Welvaart voortbrengen is een belangrijke beleidsdoelstelling. In de toekomst zal onze bevolkingsstructuur veranderen. Welke gevolgen heeft dat op de vorming van het bruto binnenlands product en andere macro-economische variabelen in het Vlaamse Gewest?”
Dit rapport is een verkennend onderzoek naar de evolutie van het bruto binnenlands product (bbp) en het bbp per inwoner in het Vlaamse Gewest. Daarnaast komen ook andere variabelen aan bod die de omvang van het bbp en bbp per capita bepalen. De tijdshorizon loopt tot 2060. Voor de jaren tot en met 2014 wordt een beroep gedaan op de reeds bestaande middellange termijnvooruitzichten van HERMREG die door de gewesten in samenwerking met het Federaal Planbureau (FPB) werden opgemaakt. De berekeningen voor de periode daarna berusten op eigen simulaties. In essentie worden vraag- en aanbodvariabelen met elkaar geconfronteerd.
Vraagvariabelen
Voor de demografische variabelen kon gebruik gemaakt worden van reeds bestaande prognoses van het FPB en de FOD Economie. De berekeningen voor de toekomst moesten verder uitgaan van hypothesen omtrent de werkgelegenheid en de arbeidsproductiviteit.
Er zijn drie scenario’s voor de evolutie van de werkgelegenheidsgraad (= totale werkgelegenheid in personen in % van de bevolking 15-64 jaar):
-
constant op het niveau van het laatst berekende jaar in HERMREG (2014);
-
doortrekking van de stijgende trend tussen 2010 en 2014 aan een gehalveerd tempo;
-
volledige doortrekking van de stijgende trend tussen 2010 en 2014.

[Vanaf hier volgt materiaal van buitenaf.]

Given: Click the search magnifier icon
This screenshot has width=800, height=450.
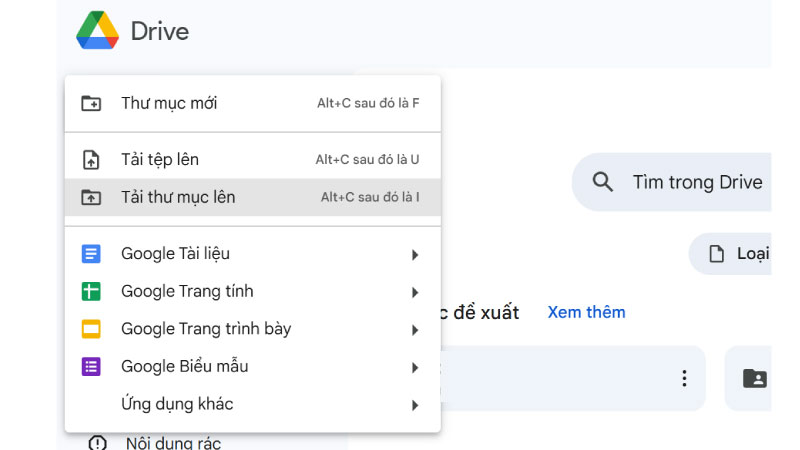Looking at the screenshot, I should (603, 182).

De reële arbeidsproductiviteit (= bbp gedeeld door de werkgelegenheid) zou in de toekomst volgens drie scenario’s aangroeien:
-
jaarlijks groei met 1,25%;
-
jaarlijks groei met 1,50%;
-
jaarlijks groei met 1,75%.
Aanbodvariabelen
De inschatting van de omvang van de activiteitsgraden is – samen met het bevolkingsverloop – essentieel voor de berekening van de beroepsbevolking. Er werden hypothesen geformuleerd voor mannen en vrouwen afzonderlijk en voor de volgende leeftijdsgroepen:
-
15-24 jaar;
-
25-49 jaar;
-
50-64 jaar;
-
65 jaar of ouder.
Uit de confrontatie van de vraag- en aanbodvariabelen volgen de data over het bbp en het bbp per inwoner, maar ook over de werkloosheid.
Resultaten
Een belangrijke vaststelling is dat het aandeel van de bevolking op beroepsactieve leeftijd continu zal afnemen in de toekomst. Dat heeft gevolgen voor het aanbod aan beschikbare arbeidskrachten. In de scenario’s die een verdere groei van de werkgelegenheidsgraad voorzien werkt dat als een belemmerende factor zodat het uiteindelijke niveau van de werkgelegenheid daardoor lager uitvalt. Maar in het scenario van behoud van de werkgelegenheidsgraad doet zich dat euvel niet voor. Daar stelt zich integendeel een ander probleem: de werkloosheidsgraad – die opliep tengevolge van de financieel-economische crisis – blijft relatief hoog. Er zij vermeld dat dit een eerder pessimistisch scenario is, gezien de werkgelegenheidsgraad gedurende de afgelopen 25 jaar een vrij gestage groei kende.
In alle scenario’s zal het bbp verder blijven groeien, zij het aan een trager tempo dan tijdens de jaren 2000-2007. De financieel-economische crisis heeft uiteraard een impact op de Vlaamse macro-economische variabelen, maar op lange termijn zijn het toch vooral de nadelige demografische evolutie en tekorten op de arbeidsmarkt die Vlaanderen parten spelen.
Het groeipotentieel van de Waalse economie is hoger omdat dit gewest een gunstiger demografisch verloop kent en geen kwantitatieve tekorten op de arbeidsmarkt kent. Echter, de sterkere groei van de bevolking maakt dat de groei van het bbp per hoofd er niet gunstiger evolueert dan in het Vlaamse Gewest.
Omwille van de reeds hoge werkgelegenheidsgraad wordt voor het Brusselse Hoofdstedelijke Gewest omzeggens geen verdere groei van deze variabele voorzien. Dat betekent helaas dat dit gewest met een permanent werkloosheidsprobleem geconfronteerd blijft. Het bbp per inwoner blijft in alle scenario’s wel veruit het hoogst in het Brusselse Hoofdstedelijke Gewest.